Un exercice d’où l’on sort à découvert

Nous tenons à remercier chaleureusement M. Jocelyn Girard, cofondateur du collectif Coexister au Saguenay-Lac-St-Jean et agent de pastorale au diocèse de Chicoutimi, qui a accepté avec générosité d’écrire à notre demande cet article spécial afin de vous faire part de son expérience vécue dans le cadre de l’activité de L’Exercice des couvertures ayant eu lieu le 8 décembre dernier à Chicoutimi. Un grand merci !

Un exercice d’où l’on sort à découvert

par Jocelyn Girard

Le collectif Coexister au Saguenay-Lac-St-Jean a tenu une activité particulière appelée « L’Exercice des couvertures ». Cette démarche circule au Canada depuis bientôt 20 ans à l’initiative de Kairos Canada. Elle consiste en une expérience de transfert de rôle qui permet à des allochtones de revivre en 90 minutes la dépossession vécue par les peuples des Premières Nations au cours des 500 ans d’histoire récente.
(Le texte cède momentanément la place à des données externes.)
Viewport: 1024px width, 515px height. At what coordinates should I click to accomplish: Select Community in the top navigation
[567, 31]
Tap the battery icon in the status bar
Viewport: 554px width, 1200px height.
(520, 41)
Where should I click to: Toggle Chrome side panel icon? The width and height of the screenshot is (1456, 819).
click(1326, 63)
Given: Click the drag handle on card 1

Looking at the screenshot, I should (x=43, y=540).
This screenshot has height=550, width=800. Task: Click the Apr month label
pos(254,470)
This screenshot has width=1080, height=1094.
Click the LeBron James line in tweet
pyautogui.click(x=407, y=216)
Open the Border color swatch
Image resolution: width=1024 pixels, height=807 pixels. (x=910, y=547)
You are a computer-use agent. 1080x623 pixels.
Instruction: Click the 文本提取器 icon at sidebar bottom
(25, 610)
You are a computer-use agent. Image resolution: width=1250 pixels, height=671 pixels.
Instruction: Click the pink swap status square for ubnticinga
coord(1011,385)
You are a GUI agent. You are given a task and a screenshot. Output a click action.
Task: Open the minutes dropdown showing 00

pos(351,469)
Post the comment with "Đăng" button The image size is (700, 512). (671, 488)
Le Collectif, créé en 2013 à la suite d’actes de vandalisme contre la mosquée de Chicoutimi, a voulu dès ses débuts se rapprocher de la population autochtone du Saguenay-Lac-St-Jean. Il existe sur ce territoire une réserve de 15,2 km2, Mashteuiatsh (anciennement « Pointe-Bleue ») où vivent des Innus (Montagnais) depuis toujours. Les deux tiers des 6 600 membres de cette communauté vivent hors réserve, principalement aux alentours de Roberval et à Saguenay, ce qui cause parfois certaines tensions.

Étant donné le travail immense de réappropriation de leur culture et de leur spiritualité accompli par les autochtones, le collectif Coexister a voulu travailler de concert avec eux afin de nourrir l’importance du Vivre Ensemble.

Avec 18 autres braves qui ont choisi de vivre l’expérience, je suis donc entré dans le cercle installé ce 8 décembre 2016 au Parvis de Jonquière. J’étais plutôt frileux à l’idée qu’un simple exercice de quelques minutes puisse faire quoi que ce soit pour me démontrer une réalité que je croyais déjà connaître en grande partie. J’avais tout faux.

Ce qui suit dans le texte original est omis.